= Canol shale play =

The Canol shale play is the name for a region of Canada's Northwest Territories that is being investigated as a potential source of tight oil (also referred to as shale oil).
The region centers around the known reserves of conventionally exploitable petroleum at Norman Wells.

Oil industry commentators see the region as a potentially rich source of future revenue. Local native groups are concerned over the regions remoteness and extreme environmental sensitivity, and to the lack of any testing standards to scientifically measure whether the use of toxic chemicals in hydraulic fracking is causing irredeemable damage to groundwater overlaying the regions of fractured rock.
The Northern Journal quoted some of the objections of Sahtu elder Madeline Karkagie:

| "Who would give our land and water for money? The oil companies will only be here until they ruin the land, then they will go. That's like our back yard. We hunted there and trapped. They built a landing strip in an area where moose calved." |

The first test fracturing was conducted in the region in 2012, without any prior environmental assessments being performed.
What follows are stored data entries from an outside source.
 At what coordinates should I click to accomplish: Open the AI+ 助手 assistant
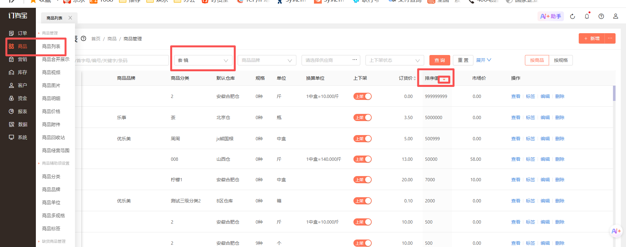pyautogui.click(x=551, y=16)
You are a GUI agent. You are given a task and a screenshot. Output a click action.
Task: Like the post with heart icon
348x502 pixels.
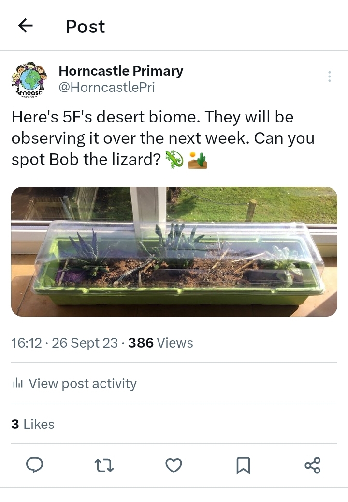174,466
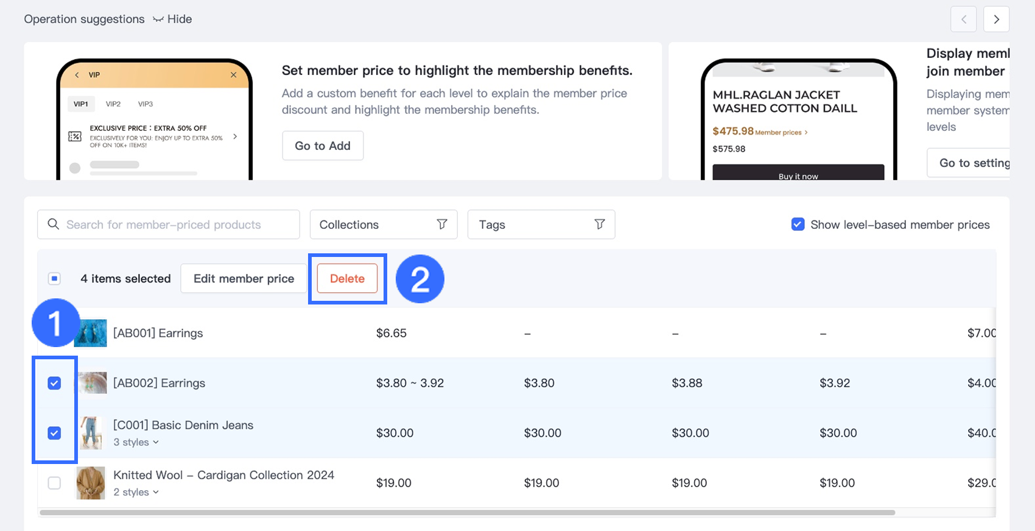Click the Collections filter funnel icon
The image size is (1035, 531).
pyautogui.click(x=442, y=224)
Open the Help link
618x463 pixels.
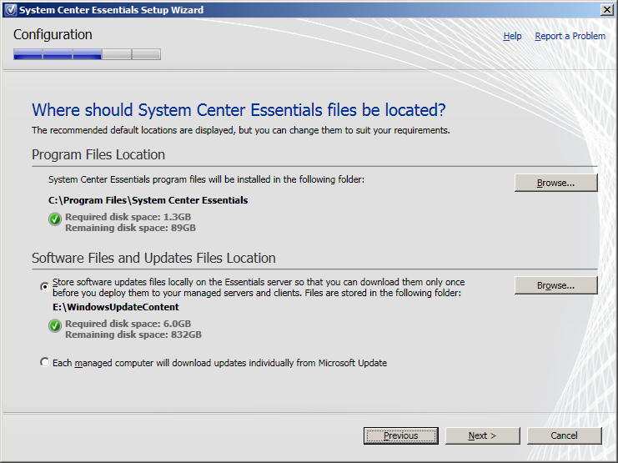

On October 6, 2013, The Globe and Mail reported that Henry Sykes, the CEO of MGM Energy, complained that environmental concerns were causing financially troubling delays. Canada's National Energy Board gave ConocoPhillips permission to build fracking wells in the region on October 30, 2013.
On January 17, 2014, The Globe and Mail reported drilling would begin in February.

The Canol pipeline (short for "Canadian Oil") was a small diameter pipeline completed by the US Army in 1944 to help supply conventional crude oil from Norman Wells to Alaska. It was built as a short-term project during World War II, and was operated barely more than a year.